Climate Action

UK greenhouse gas emissions fell by 3% in 2018

Greenhouse gas emissions have decreased by 3 per cent in the UK, finds provisional statistics released by the Government today.

  • 28 March 2019
  • Rachel Cooper

Greenhouse gas emissions have decreased by 3 per cent in the UK, finds provisional statistics released by the Government today. 

Between 2017 and 2018, greenhouse gas emissions fell by 3 per cent in the UK, compared to a 44 per cent decrease between 1998 and 2018. Carbon emissions fell by 2 per cent within the same time period.

The report found that the energy supply sector experienced the largest reduction in carbon emissions from 2017-2018, declining 7 per cent.

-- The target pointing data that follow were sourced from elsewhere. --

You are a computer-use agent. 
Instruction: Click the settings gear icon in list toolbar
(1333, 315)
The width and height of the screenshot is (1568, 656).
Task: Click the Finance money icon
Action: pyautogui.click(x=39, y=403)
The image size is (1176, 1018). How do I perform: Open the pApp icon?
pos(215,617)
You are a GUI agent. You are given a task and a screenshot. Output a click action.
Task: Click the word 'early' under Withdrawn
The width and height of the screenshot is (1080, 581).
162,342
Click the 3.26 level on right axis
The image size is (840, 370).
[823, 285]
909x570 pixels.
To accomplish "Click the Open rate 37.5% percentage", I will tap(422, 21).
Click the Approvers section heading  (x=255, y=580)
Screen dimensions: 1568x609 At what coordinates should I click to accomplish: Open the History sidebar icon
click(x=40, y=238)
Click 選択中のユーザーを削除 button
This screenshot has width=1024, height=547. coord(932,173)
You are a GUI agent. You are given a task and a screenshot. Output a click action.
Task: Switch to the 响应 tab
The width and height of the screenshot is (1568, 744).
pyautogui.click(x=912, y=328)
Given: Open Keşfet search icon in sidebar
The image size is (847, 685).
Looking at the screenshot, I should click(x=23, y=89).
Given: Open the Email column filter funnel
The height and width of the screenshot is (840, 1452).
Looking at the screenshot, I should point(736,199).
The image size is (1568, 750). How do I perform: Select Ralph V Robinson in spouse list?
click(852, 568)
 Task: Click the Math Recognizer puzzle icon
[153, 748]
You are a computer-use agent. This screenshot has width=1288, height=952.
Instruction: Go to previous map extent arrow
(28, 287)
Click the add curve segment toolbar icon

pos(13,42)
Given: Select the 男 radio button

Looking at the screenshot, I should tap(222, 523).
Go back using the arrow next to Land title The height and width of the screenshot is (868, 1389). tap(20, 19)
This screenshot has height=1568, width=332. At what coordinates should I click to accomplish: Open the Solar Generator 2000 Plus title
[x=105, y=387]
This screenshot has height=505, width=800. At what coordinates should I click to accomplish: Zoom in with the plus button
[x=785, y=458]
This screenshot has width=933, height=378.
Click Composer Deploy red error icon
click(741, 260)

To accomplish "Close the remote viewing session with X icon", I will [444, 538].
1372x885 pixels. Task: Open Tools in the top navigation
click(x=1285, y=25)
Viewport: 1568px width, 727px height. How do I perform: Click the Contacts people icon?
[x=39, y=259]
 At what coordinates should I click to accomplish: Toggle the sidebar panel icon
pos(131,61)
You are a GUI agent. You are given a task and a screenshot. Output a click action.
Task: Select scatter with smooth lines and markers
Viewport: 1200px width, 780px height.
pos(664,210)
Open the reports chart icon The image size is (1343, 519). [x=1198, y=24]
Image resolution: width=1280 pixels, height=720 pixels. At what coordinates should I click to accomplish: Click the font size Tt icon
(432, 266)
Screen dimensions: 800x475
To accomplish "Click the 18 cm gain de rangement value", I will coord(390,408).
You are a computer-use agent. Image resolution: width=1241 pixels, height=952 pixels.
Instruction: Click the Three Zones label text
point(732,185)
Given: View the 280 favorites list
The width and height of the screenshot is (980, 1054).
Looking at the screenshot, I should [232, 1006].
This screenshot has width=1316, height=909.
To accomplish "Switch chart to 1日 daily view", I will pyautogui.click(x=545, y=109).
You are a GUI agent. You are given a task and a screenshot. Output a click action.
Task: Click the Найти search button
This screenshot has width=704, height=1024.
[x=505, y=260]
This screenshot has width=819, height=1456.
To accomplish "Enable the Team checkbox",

It highlighted how a decrease in coal use has contributed to this reduction in emissions.

At the beginning of the week, the International Environment Agency (IEA) released a report which found that global carbon emissions had risen 1.7 per cent in 2018. They also found that the use of coal had increased.

Coal use in the UK has seen a massive decrease over the last few years, with the last remaining coal plants intending to shut down by 2025. Globally, coal use is slightly different with developing Asia seeing a sudden rise in the production of new plants.

The report also highlighted the impact of the transport sector on emissions, in 2018, an estimated 33 per cent of carbon emissions were from the transport sector, compared to 27 per cent from energy supply, 18 per cent from business and 18 per cent from the residential sector.

The transport sector has continuously been a contributing source to emissions in the UK. In 2017, transport sector contributed to a massive 27 per cent of all greenhouse gas emissions in the UK.

Last week, the Department for Transport (DfT) released a report, which they called the ‘biggest regulatory review in a generation'. The new review outlines how it plans to transform the transport industry with green technology, including a £90 million investment which will go towards making journeys ‘greener’ and ‘easier’ in towns and cities across the UK.

Now, campaigners are calling for tougher targets to ensure the transition to a low carbon future. 

Morten Thaysen, Climate Campaigner at Greenpeace UK, said: “With the climate alarm bells ringing louder than ever you’d think the government would finally wake up to the snails pace we’re cutting our transport emissions. For years now we’ve known that transport is the UK’s leading driver of the climate emergency. Both the government and the car industry are stalling when we need proper action. Ending the sale of new petrol and diesel cars and vans by 2030, instead of the government’s date of 2040, would be a good starting point."